Data extracted from a collection:
◇ ◇ ◇ ◇
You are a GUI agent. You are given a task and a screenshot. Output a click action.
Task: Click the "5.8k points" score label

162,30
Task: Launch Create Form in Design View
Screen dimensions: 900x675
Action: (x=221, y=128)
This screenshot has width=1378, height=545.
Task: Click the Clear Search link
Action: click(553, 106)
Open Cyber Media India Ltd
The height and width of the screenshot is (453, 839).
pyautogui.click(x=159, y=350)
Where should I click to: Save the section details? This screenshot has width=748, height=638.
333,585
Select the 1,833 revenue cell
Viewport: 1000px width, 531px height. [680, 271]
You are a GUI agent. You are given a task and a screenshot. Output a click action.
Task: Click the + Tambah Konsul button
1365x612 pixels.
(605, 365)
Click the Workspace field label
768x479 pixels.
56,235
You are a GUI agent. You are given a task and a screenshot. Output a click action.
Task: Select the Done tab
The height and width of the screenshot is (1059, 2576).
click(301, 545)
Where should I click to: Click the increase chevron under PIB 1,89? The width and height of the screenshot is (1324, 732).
◇ ◇ ◇ ◇
■ Directions ■
Lay out the rows above as a Markdown table with the columns No. and Text, giving each line its own number and leaving out blank lines.

■ Response to the exercise ■
| No. | Text |
|---|---|
| 1 | You are a GUI agent. You are given a task and a screenshot. Output a click action. |
| 2 | Task: Click the "5.8k points" score label |
| 3 | 162,30 |
| 4 | Task: Launch Create Form in Design View |
| 5 | Screen dimensions: 900x675 |
| 6 | Action: (x=221, y=128) |
| 7 | This screenshot has width=1378, height=545. |
| 8 | Task: Click the Clear Search link |
| 9 | Action: click(553, 106) |
| 10 | Open Cyber Media India Ltd |
| 11 | The height and width of the screenshot is (453, 839). |
| 12 | pyautogui.click(x=159, y=350) |
| 13 | Where should I click to: Save the section details? This screenshot has width=748, height=638. |
| 14 | 333,585 |
| 15 | Select the 1,833 revenue cell |
| 16 | Viewport: 1000px width, 531px height. [680, 271] |
| 17 | You are a GUI agent. You are given a task and a screenshot. Output a click action. |
| 18 | Task: Click the + Tambah Konsul button |
| 19 | 1365x612 pixels. |
| 20 | (605, 365) |
| 21 | Click the Workspace field label |
| 22 | 768x479 pixels. |
| 23 | 56,235 |
| 24 | You are a GUI agent. You are given a task and a screenshot. Output a click action. |
| 25 | Task: Select the Done tab |
| 26 | The height and width of the screenshot is (1059, 2576). |
| 27 | click(301, 545) |
| 28 | Where should I click to: Click the increase chevron under PIB 1,89? The width and height of the screenshot is (1324, 732). |